Dataset excerpts:
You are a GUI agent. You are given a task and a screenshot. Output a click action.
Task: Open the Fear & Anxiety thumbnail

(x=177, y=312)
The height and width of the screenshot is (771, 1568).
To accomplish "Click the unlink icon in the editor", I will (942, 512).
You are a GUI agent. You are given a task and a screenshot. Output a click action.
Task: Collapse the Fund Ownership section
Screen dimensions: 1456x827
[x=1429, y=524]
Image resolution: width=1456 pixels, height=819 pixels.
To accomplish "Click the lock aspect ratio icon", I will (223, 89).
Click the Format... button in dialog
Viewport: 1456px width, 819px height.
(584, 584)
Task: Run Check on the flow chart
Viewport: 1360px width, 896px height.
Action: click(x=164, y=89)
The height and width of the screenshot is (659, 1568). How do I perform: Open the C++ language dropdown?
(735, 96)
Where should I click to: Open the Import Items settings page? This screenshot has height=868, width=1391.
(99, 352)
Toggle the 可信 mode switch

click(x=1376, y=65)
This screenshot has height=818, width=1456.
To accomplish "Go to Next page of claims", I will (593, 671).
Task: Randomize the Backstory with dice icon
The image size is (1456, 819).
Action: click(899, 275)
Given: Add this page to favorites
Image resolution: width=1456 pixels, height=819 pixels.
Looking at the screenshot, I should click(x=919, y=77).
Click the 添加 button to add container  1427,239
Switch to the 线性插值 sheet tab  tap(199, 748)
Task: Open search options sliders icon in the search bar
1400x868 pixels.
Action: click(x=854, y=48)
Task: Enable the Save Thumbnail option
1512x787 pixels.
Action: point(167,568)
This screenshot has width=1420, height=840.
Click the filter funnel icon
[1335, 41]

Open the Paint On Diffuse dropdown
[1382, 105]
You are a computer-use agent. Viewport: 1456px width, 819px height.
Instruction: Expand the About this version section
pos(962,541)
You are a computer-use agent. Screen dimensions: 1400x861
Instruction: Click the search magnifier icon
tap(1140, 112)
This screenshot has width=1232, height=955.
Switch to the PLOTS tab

What is required: Output nothing but the lines from the one with "You are a computer-use agent. Screen" through the last line above, each exactly as it stands.

Your solution:
You are a computer-use agent. Screen dimensions: 1400x861
Instruction: Click the search magnifier icon
tap(1140, 112)
This screenshot has width=1232, height=955.
Switch to the PLOTS tab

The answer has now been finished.